Verehrte Geschwister,
sich zu einer Religion zugehörig zu fühlen, ist eine Sache. Dieses Zugehörigkeitsgefühl auch mit Wissen zu untermauern und als religiöser Mensch zu leben, ist die andere. So ging folgender Duâ (Bittgebet) des Gesandten Gottes in den Koran ein: „...O mein Herr! Mehre mein Wissen!“ (Sure Tâhâ, [20:114]) In einem anderen Vers heißt es: „...Allah wird diejenigen von euch, die glauben und denen Wissen gegeben wurde, um Rangstufen erhöhen...“ (Sure Mudschâdala, [58:11]) Was das Wissen für den Glauben bedeutet, darauf wird in der Sure Fâtir hingewiesen: „...Aber nur die Wissenden unter seinen Dienern fürchten Allah. Allah ist fürwahr mächtig, verzeihend.“ (Sure Fâtir, [35:28])
Verehrte Muslime,
allein sich die Mehrung seines Wissens zu bemühen, unabhängig von dem Resultat, ist eine lobenswerte Handlung. So heißt es in einem Hadith: „Die Welt und alles, was auf ihr ist, hat keinen Wert. Nur Gottes zu gedenken und die Beschäftigung mit Dingen, die ihm näher bringen, der Wissen Lehrende und Lernende, ist hiervon ausgenommen.“ (Riyâzu’s Sâlihîn) In einer anderen Überlieferung spricht Muhammad (saw) über die Bemühung Wissen zu erlangen: „Wer sich auf den Weg macht, um Wissen zu erwerben, dem erleichtert Allah den Weg zum Paradies. Weil sie mit demjenigen zufrieden sind, breiten die Engel ihre Flügel über ihm aus. Jene, die sich in den Himmeln und auf Erden befinden, sogar die Fische im Wasser, bitten um Vergebung für ihn. “ (Riyâzu’s Sâlihîn)
Verehrte Geschwister,
vieles auf dieser Welt kann man ersetzen. Doch den Platz des Wissens, das den Menschen Glückseligkeit im Jenseits bescheren wird, kann durch nichts erstetzt werden. Unser Ziel sollte es deshalb sein, Menschen zu sein, die Wissen besitzen und ihrer Religion verbunden sind. Dies ist möglich, wenn wir einen starken Glauben haben, die Ibâdas (Gottesdienste) nicht vernachlässigen und uns gemäß dem Vordild des Propheten verhalten.
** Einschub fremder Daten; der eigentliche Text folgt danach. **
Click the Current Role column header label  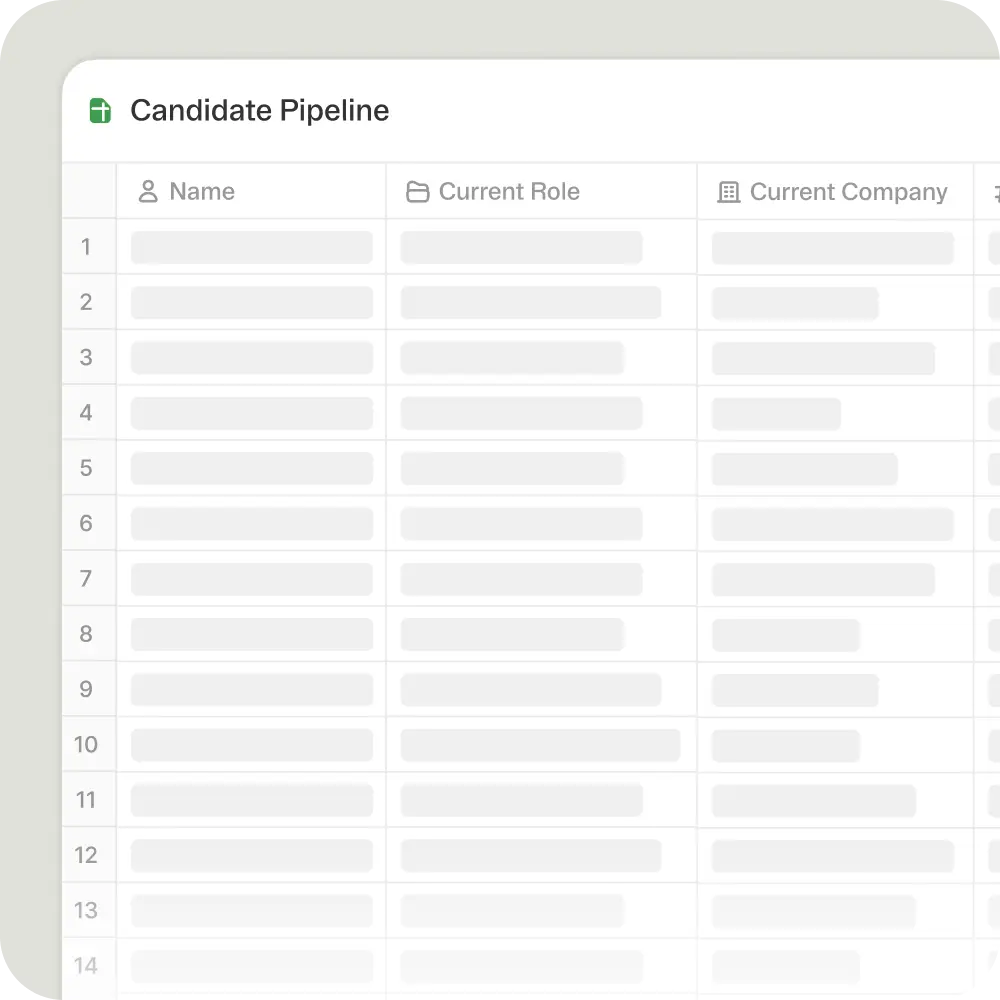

Wenn die Muslime heute unzufrieden sind mit ihrer Situation, sie keine Perspektiven haben und kein Bewusstsein dafür entwickelt haben, was es heißt, als Muslim zu leben, dann deshalb, weil sie sich von den Quellen – dem Koran und der Sunna – entfernt haben. Deshalb ist es notwendig, zu lernen, sich zu bilden, zu entwickeln und sich Wissen anzueignen. Nur so kann aus uns eine Gemeinschaft von Menschen werden, die sich ihres Muslimseins bewusst sind.